WHAT IS REQUIRED: Count the lines in the entries below that contain the string "icon", treating uppercase and lowercase as different. Give only the number.

GIVEN DATA:
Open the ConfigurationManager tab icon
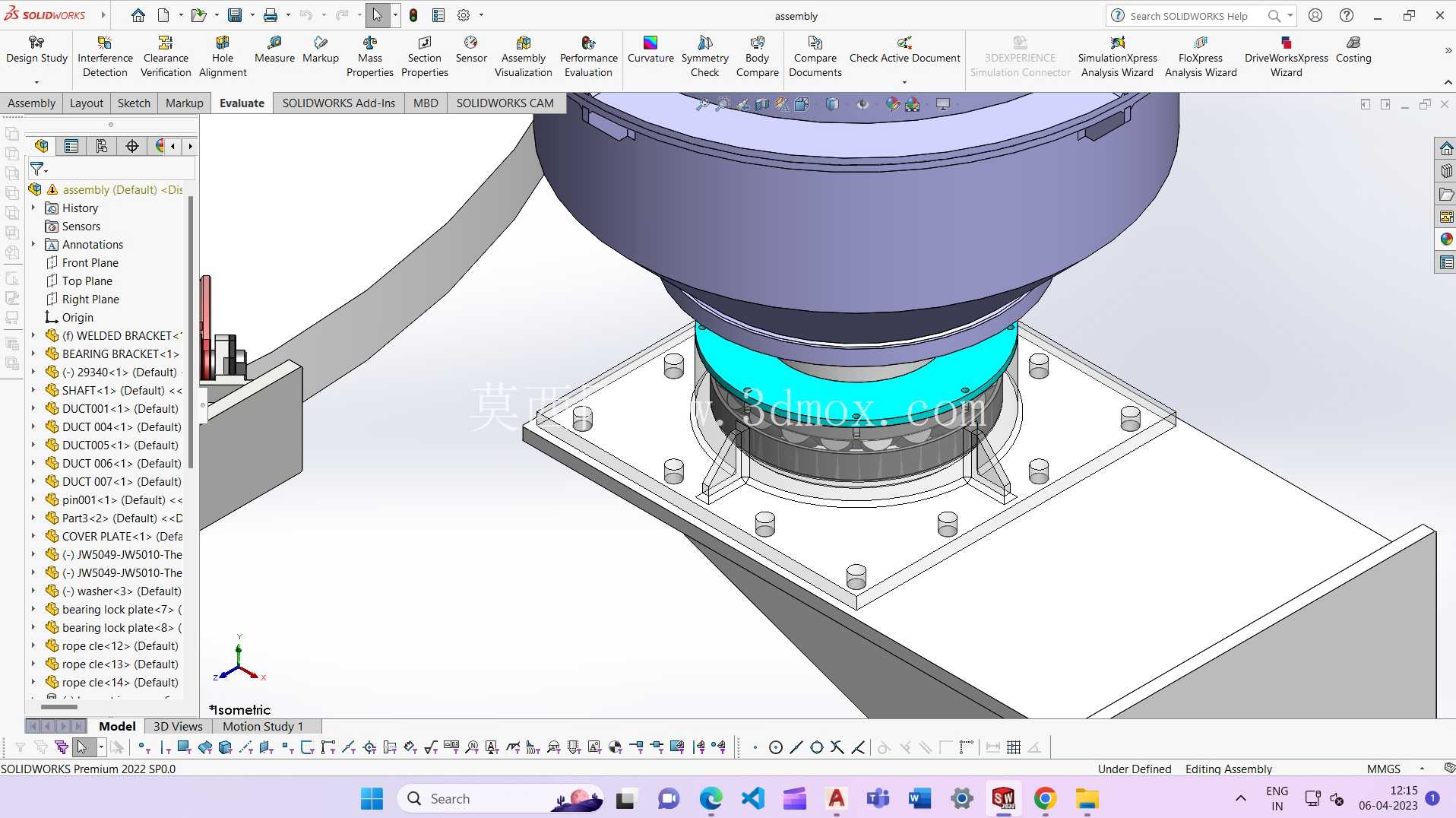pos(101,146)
...
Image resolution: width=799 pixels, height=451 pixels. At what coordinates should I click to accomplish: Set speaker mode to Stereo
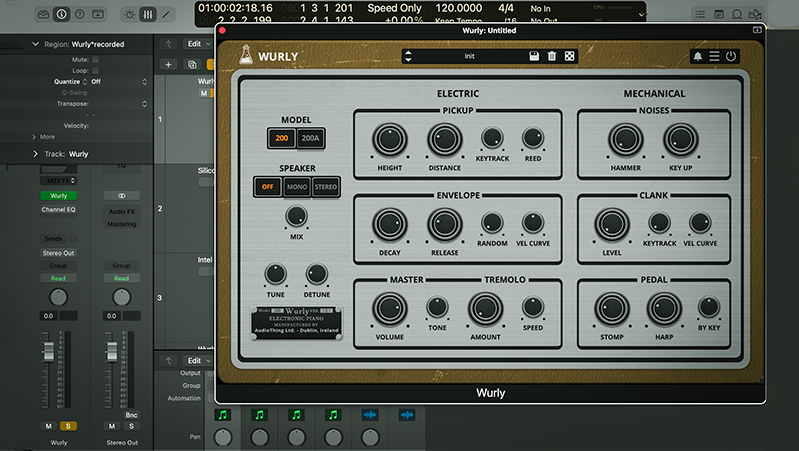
--
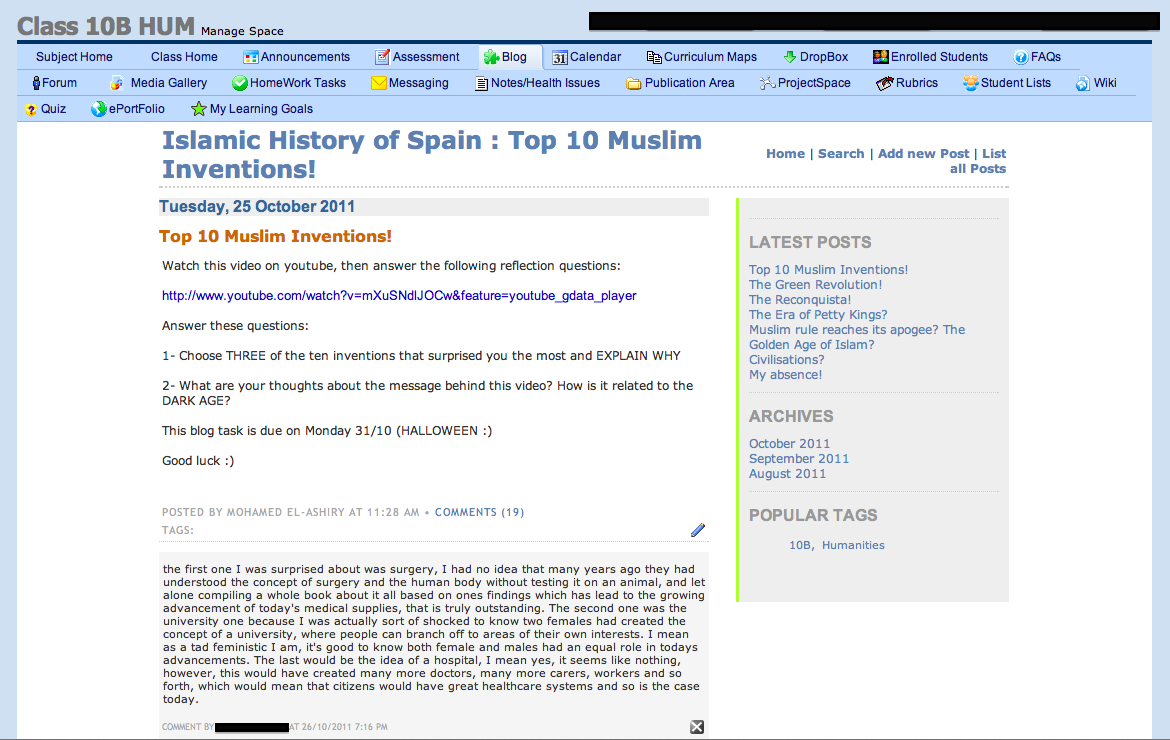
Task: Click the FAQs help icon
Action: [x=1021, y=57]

TASK OUTPUT: 2